> TASK REQUIREMENTS
Report every line of the rows below that contains the string "size", copying each such line in full. Case counts, so match only that exact capitalization.

> EXTRACTED DATA

---

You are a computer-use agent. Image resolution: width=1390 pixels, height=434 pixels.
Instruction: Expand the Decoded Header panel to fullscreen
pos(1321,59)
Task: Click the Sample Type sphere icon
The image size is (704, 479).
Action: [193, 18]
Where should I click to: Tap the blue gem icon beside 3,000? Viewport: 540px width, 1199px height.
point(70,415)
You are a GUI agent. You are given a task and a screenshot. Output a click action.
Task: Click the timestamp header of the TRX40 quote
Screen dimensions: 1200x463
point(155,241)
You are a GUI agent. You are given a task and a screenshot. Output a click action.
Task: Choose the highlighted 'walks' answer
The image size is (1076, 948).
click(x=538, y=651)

---

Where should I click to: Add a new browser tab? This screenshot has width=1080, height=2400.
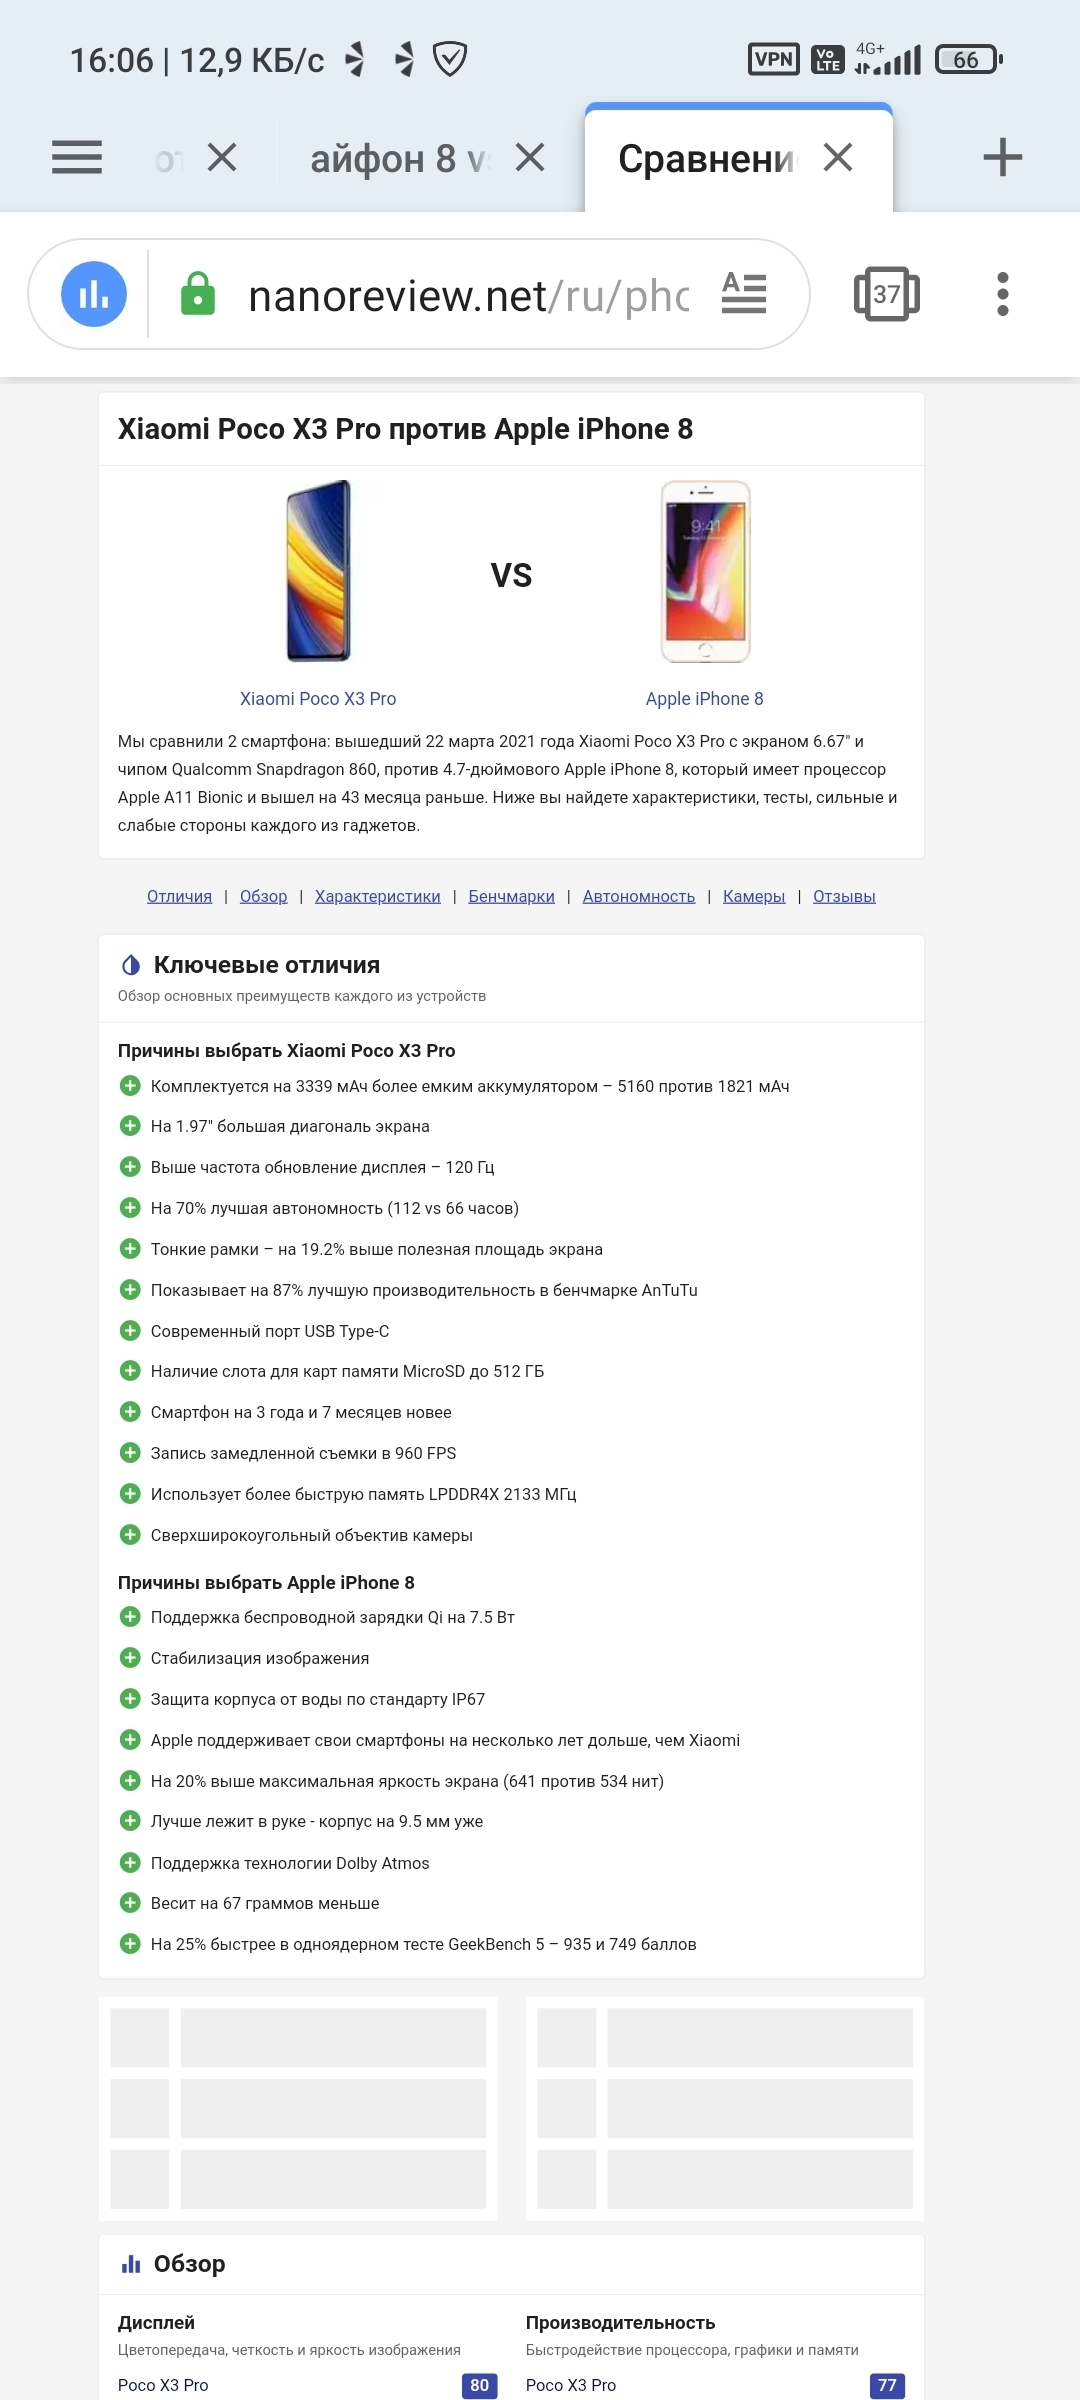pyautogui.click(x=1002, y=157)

---

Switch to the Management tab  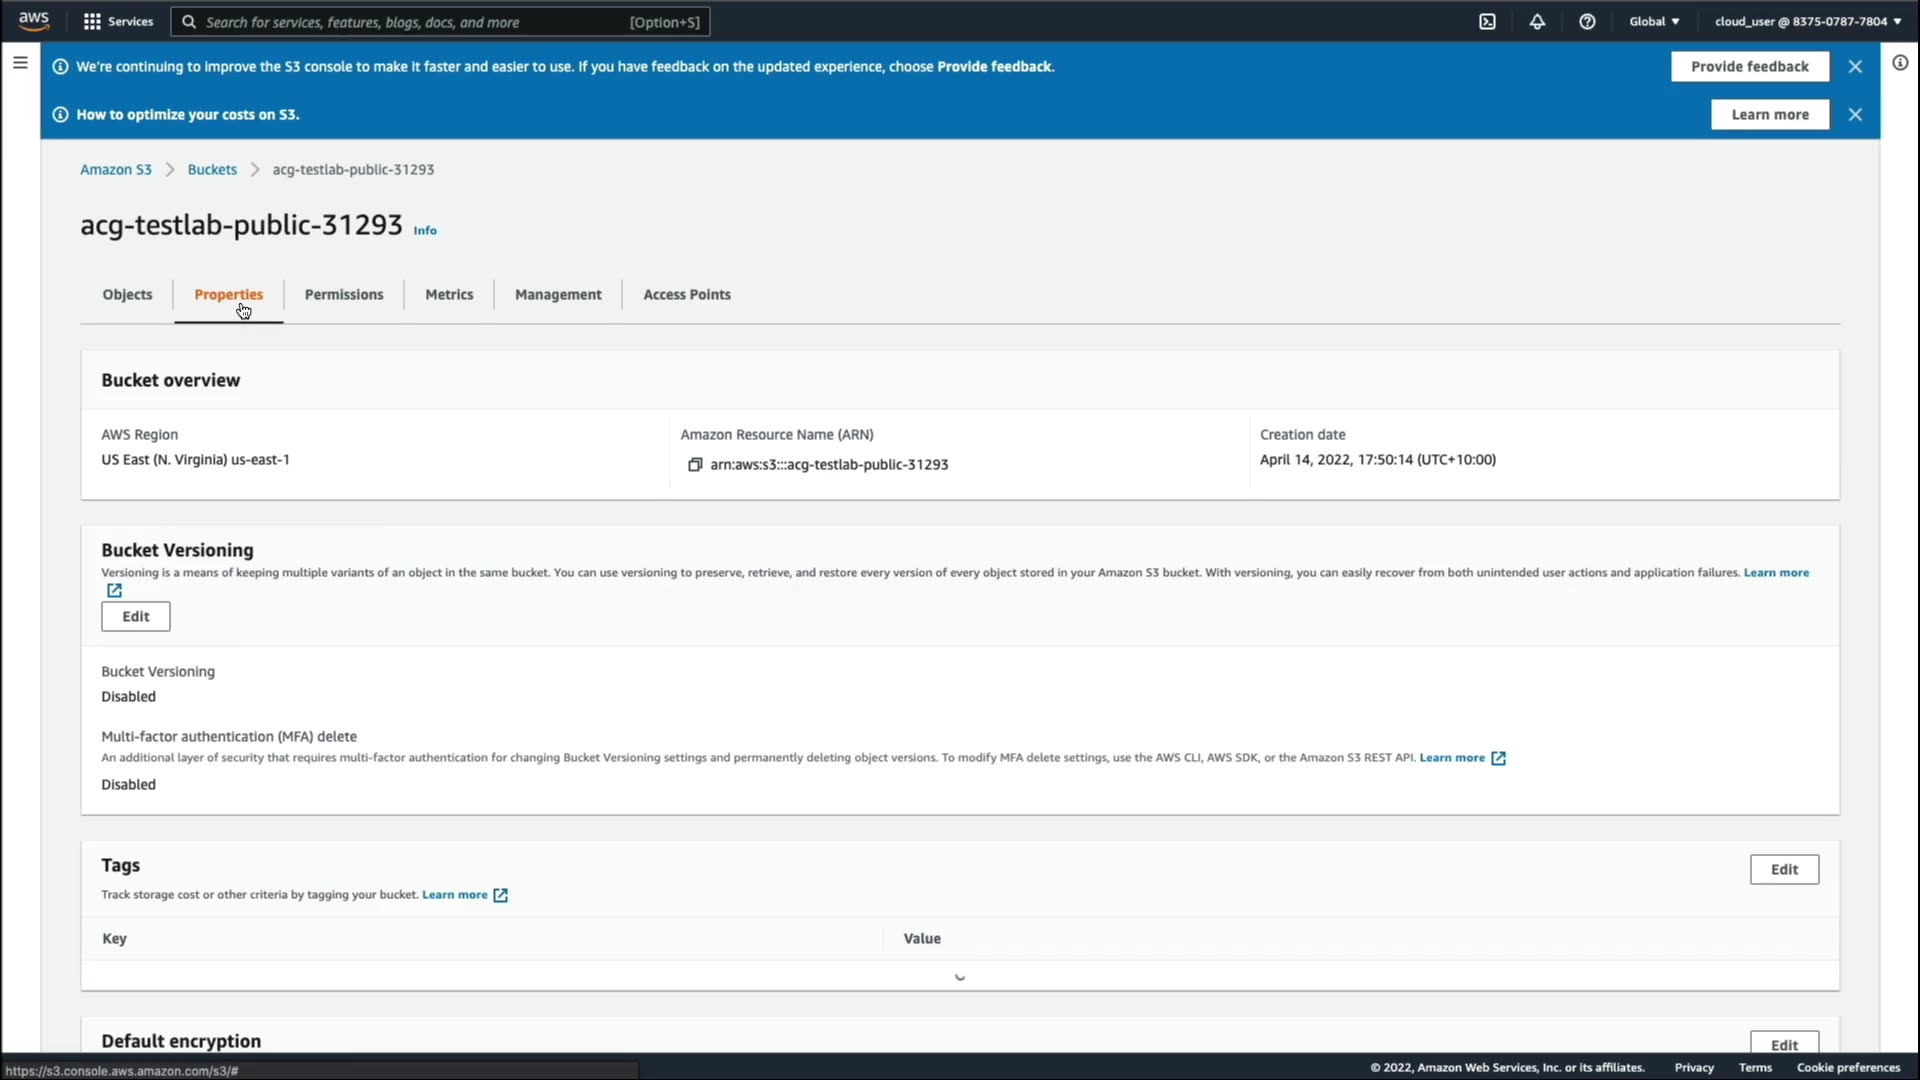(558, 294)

---

> ANSWER TO THE EXERCISE
The image size is (704, 479).
The image size is (1076, 948).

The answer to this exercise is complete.